• [Data records]:

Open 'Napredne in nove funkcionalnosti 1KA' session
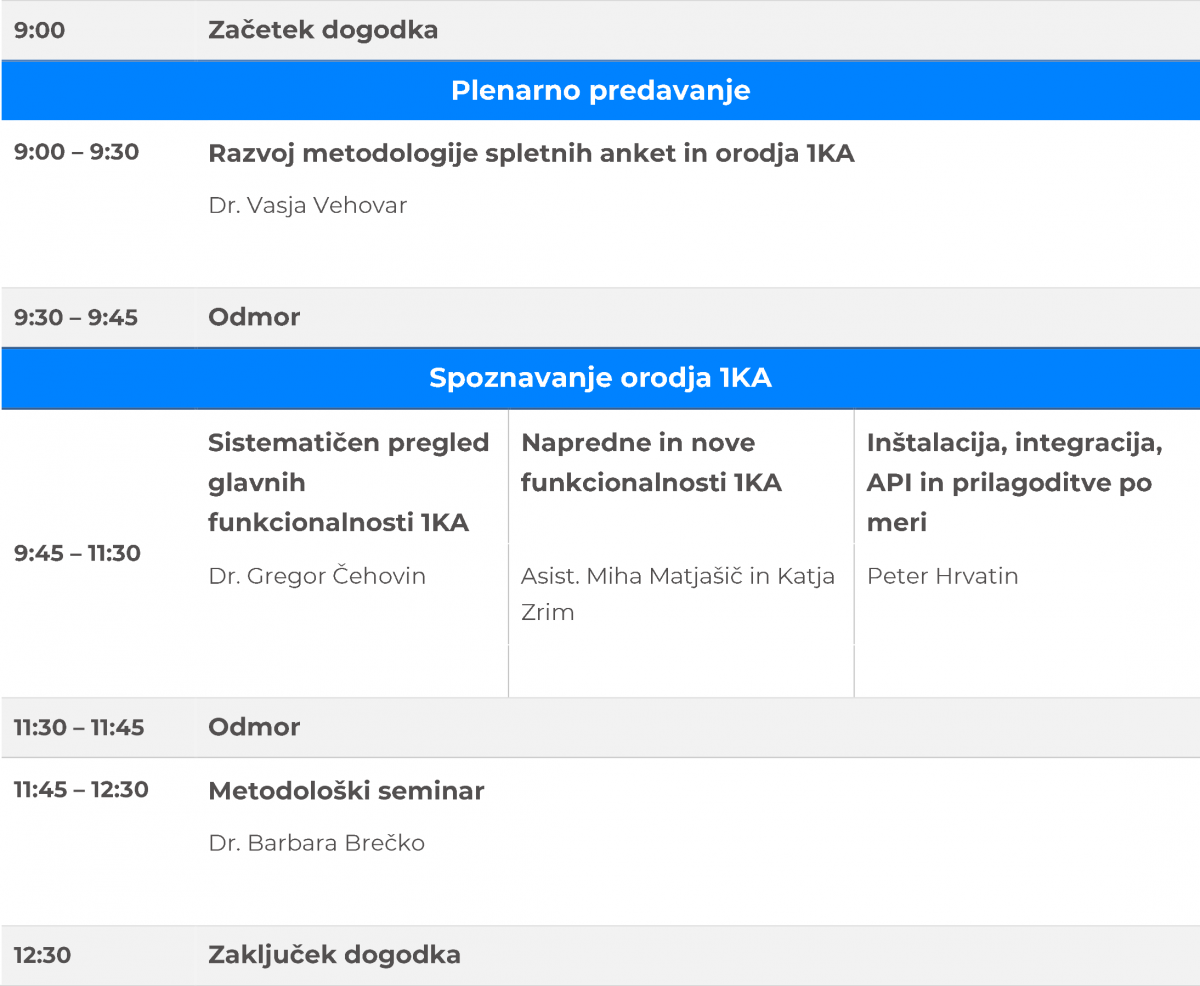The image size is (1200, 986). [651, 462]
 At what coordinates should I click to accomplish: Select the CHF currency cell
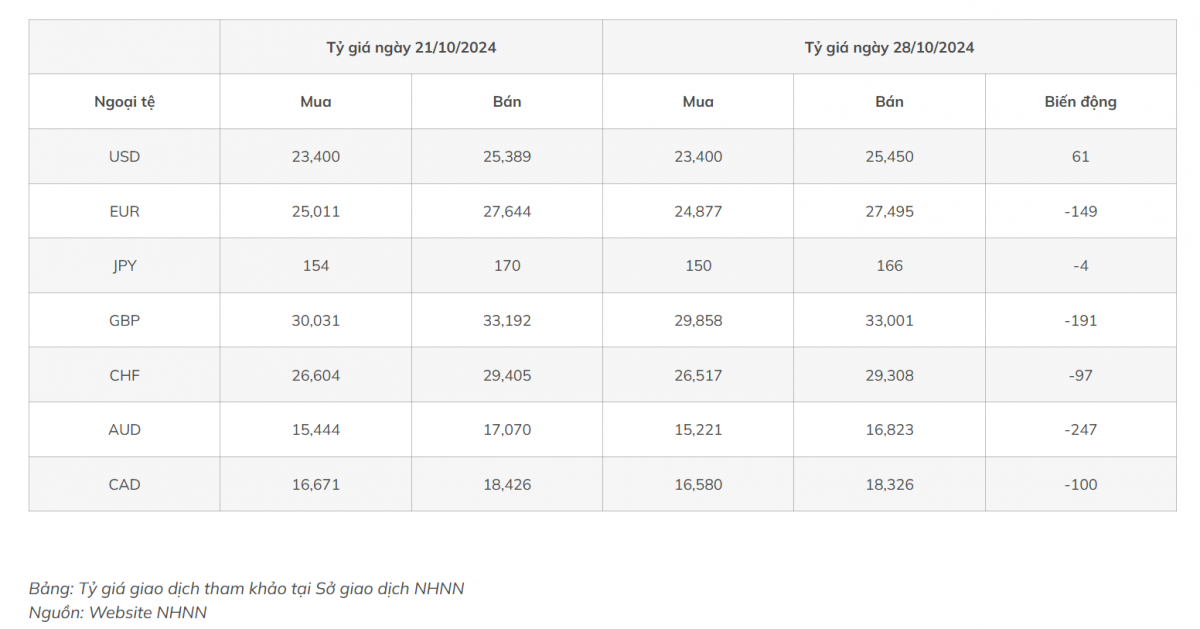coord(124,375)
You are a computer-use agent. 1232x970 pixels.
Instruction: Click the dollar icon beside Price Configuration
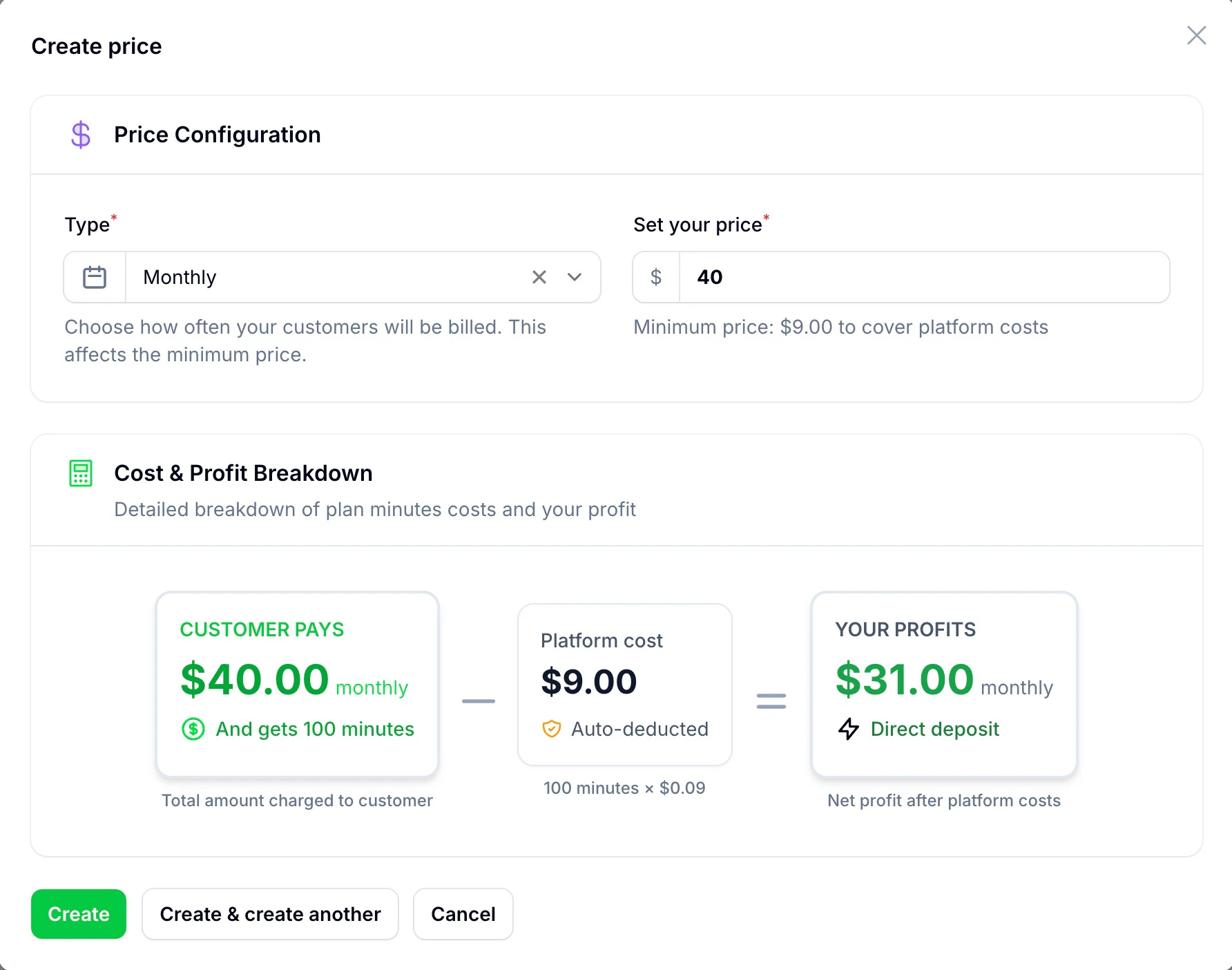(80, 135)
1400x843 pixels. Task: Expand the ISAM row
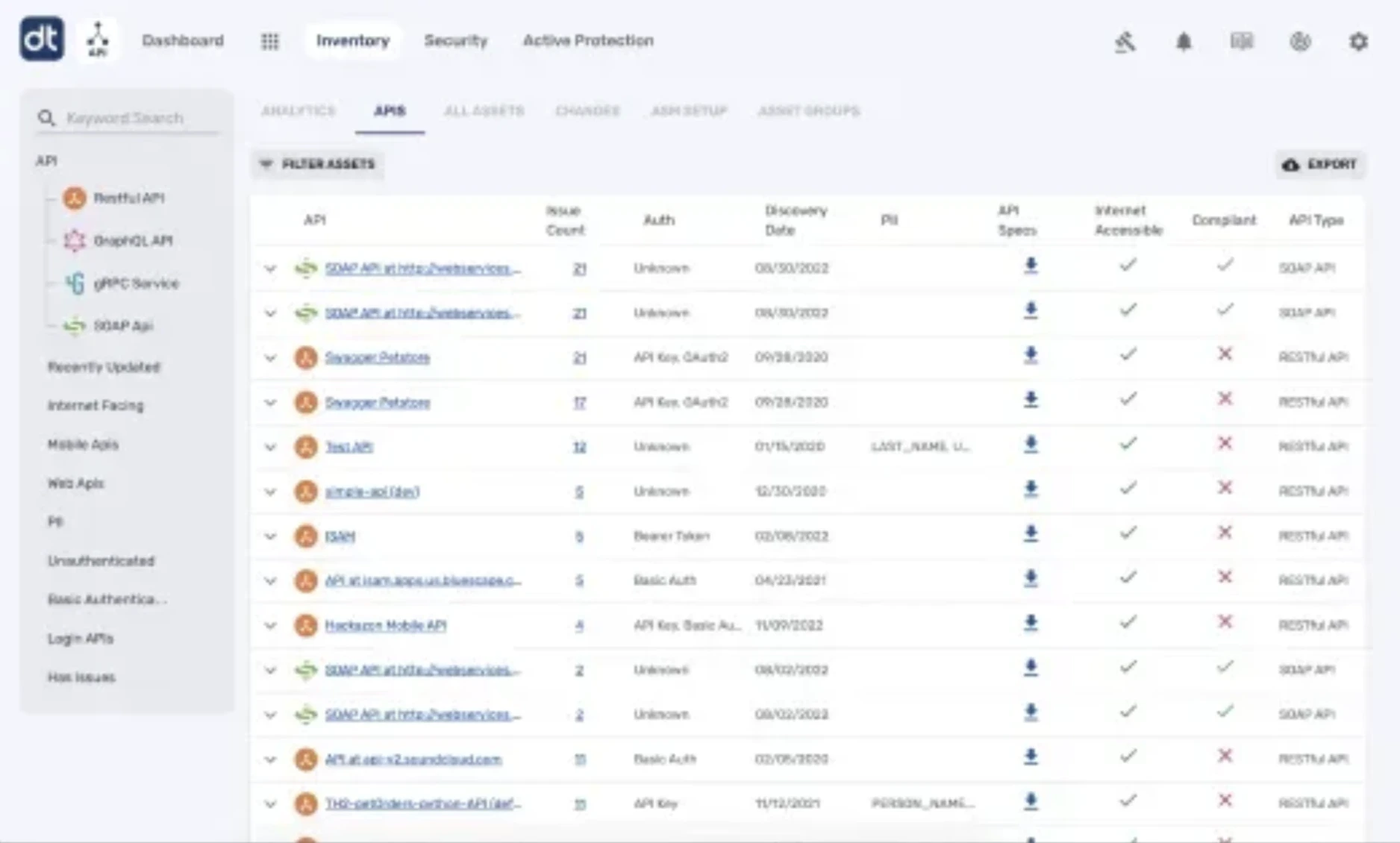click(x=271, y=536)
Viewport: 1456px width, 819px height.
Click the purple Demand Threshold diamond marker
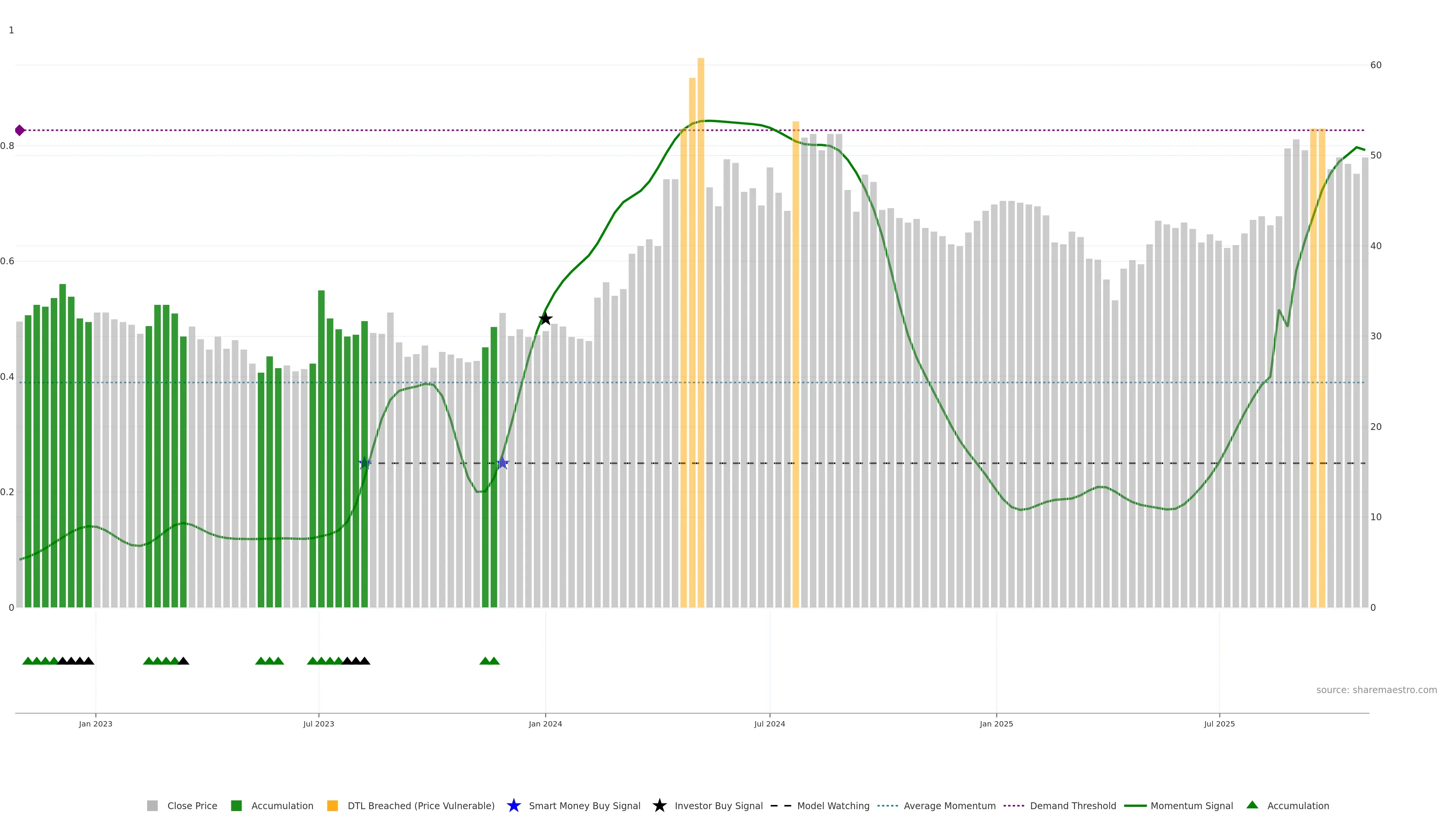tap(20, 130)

• [Set task]:
Reproduce each of the rows above word for word, omitting the pictures.

• [Solution to the exercise]:
Open 'Napredne in nove funkcionalnosti 1KA' session
The image size is (1200, 986). [651, 462]
 At what coordinates should I click to accomplish: Select the CHF currency cell
coord(124,375)
You are a computer-use agent. 1232x970 pixels.
Instruction: Click the dollar icon beside Price Configuration
(80, 135)
1400x843 pixels. Task: Expand the ISAM row
click(x=271, y=536)
Viewport: 1456px width, 819px height.
Click the purple Demand Threshold diamond marker
tap(20, 130)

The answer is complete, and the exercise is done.